TÜRKİYE’NİN ARKA BAHÇESİ
Kuzey Kıbrıs’taki birçok tanınan otelin insan kaçakçılığı ve fuhuş suçlarına ortak olduğunu ileri süren Osum, Türkiye’den gelen birçok kişinin bu otellerde ağırlandığını belirtti.
Türkiye ve Kıbrıs’ın bu kurulan ağdan çıkarının olması sebebiyle sessiz kalındığını dile getiren Osum, “Uyuşturucu ve kadın ticareti, kara para aklama gibi işler buralarla da çok ilişkili. Anlattığım eğlence sektörü, gazinoların işletilmesi de dahil hepsi bir puzzleın, bu düzenin parçası. Kıbrıs kadın ticareti, uyuşturucu, kara para aklama gibi suçların merkezi haline getirildi. Mesela gazeteci Kutlu Adalı 90’larda tam da bu kara para aklama, uyuşturucu ve insan ticaretini ortaya koyduğu için katledildi. Türkiye burayı arka bahçesi yapmaya 90’larda başladı. Dolayısıyla şu anda da devam ediyor” şeklinde konuştu.

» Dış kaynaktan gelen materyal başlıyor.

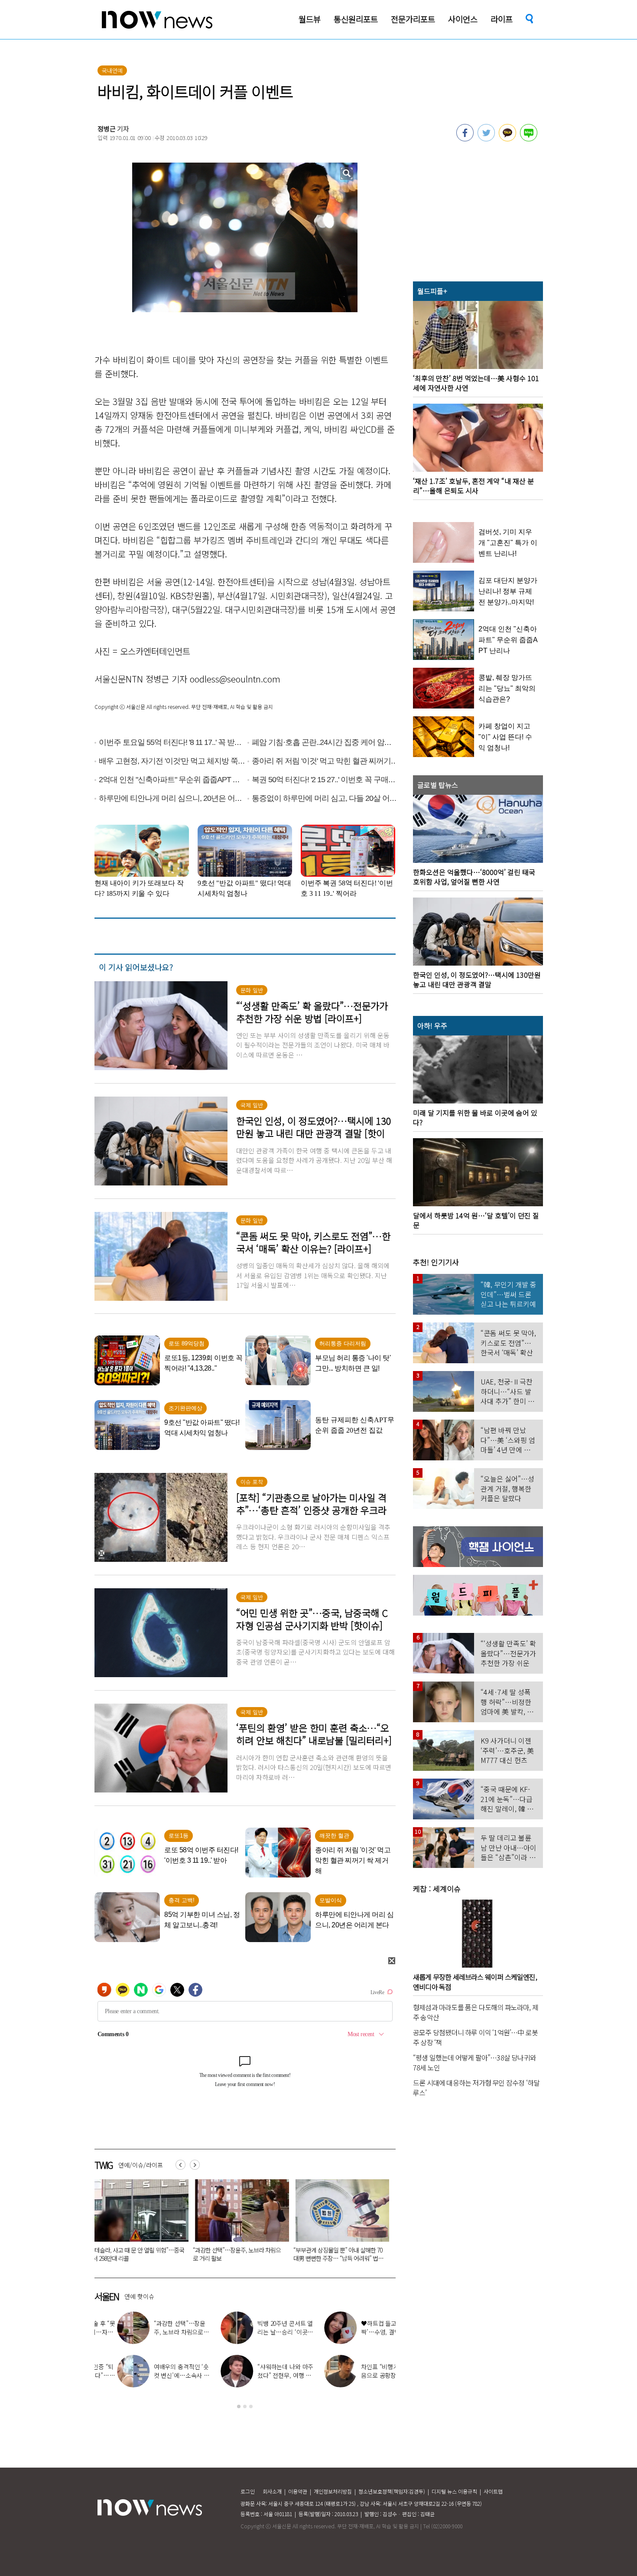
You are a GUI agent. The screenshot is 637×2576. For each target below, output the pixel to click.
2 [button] (245, 2406)
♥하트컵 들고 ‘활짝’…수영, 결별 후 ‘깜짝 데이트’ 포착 (365, 2332)
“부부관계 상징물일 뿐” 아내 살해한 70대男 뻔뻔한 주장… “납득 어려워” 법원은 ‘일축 (137, 2258)
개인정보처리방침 (333, 2491)
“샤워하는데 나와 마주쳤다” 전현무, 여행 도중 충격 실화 (263, 2375)
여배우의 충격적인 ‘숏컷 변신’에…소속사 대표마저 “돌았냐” (159, 2375)
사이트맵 (493, 2491)
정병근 (107, 128)
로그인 (247, 2491)
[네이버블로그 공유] (528, 138)
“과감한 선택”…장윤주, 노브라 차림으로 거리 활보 (159, 2332)
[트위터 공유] (486, 138)
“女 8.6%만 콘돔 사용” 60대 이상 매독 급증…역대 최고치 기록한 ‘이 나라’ (236, 2254)
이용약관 (297, 2491)
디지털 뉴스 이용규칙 (454, 2491)
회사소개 (272, 2491)
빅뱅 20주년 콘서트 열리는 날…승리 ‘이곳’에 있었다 (339, 2254)
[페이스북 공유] (465, 138)
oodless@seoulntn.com (235, 679)
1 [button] (238, 2406)
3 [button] (251, 2406)
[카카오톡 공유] (507, 138)
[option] (138, 2223)
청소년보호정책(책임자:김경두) (391, 2491)
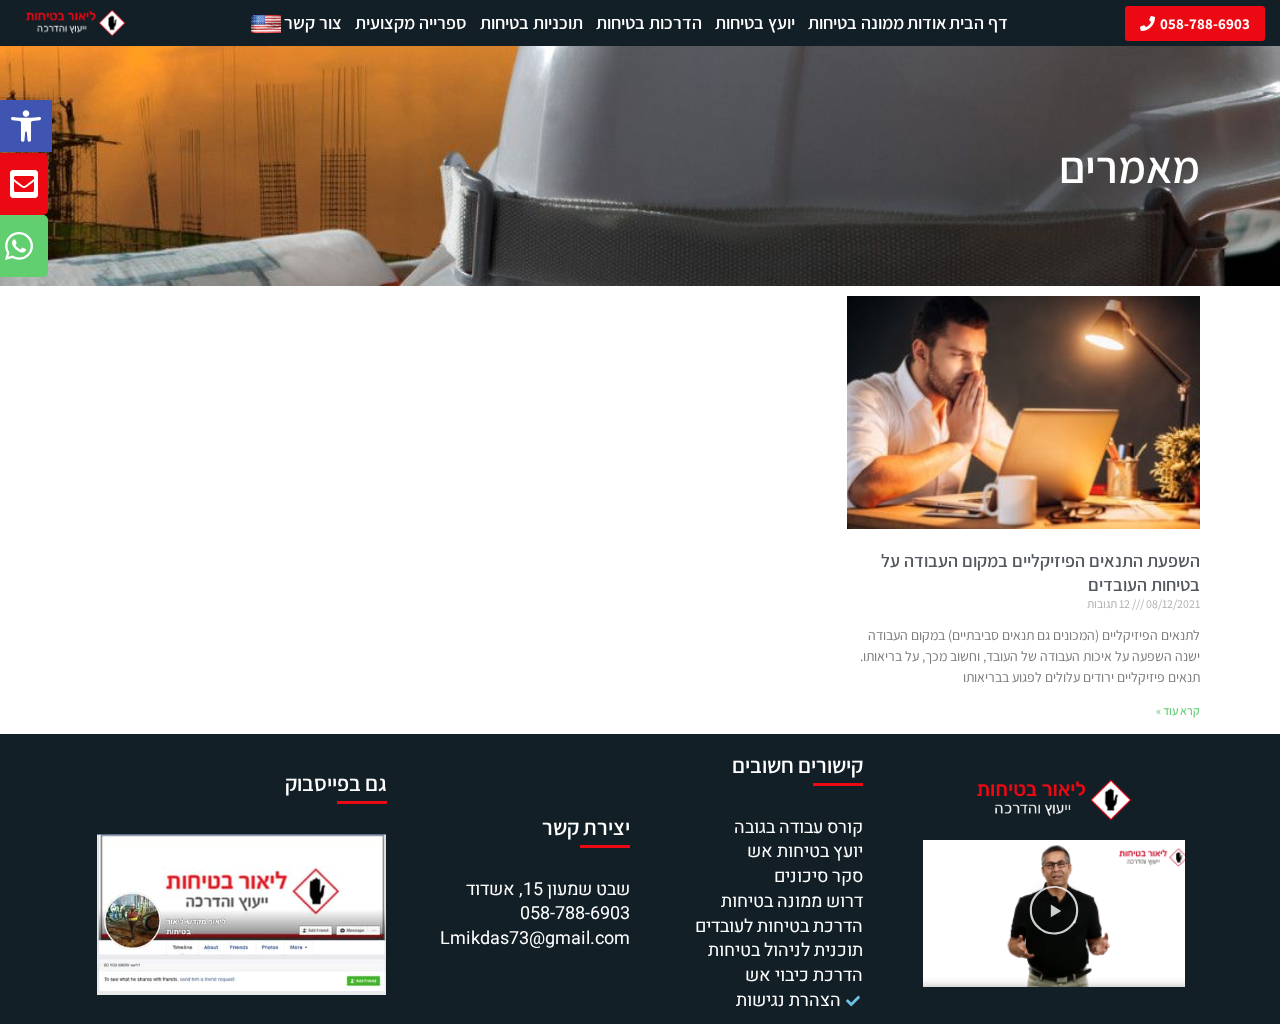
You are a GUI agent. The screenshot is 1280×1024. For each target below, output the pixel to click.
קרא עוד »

Osum, Kıbrıs’ın “içe kapalı, Türkiye’nin tekelinde bir bölge” konumunda olduğunu söyleyerek, Kıbrıslıların tam bağımsız bir ülke istediklerini, Federal Kıbrıs çatısı altında demokratik değerleri benimseyen, insan haklarını tanıyan ve uygulayan bir devlet çatısı altında yaşamak istediklerini ifade etti.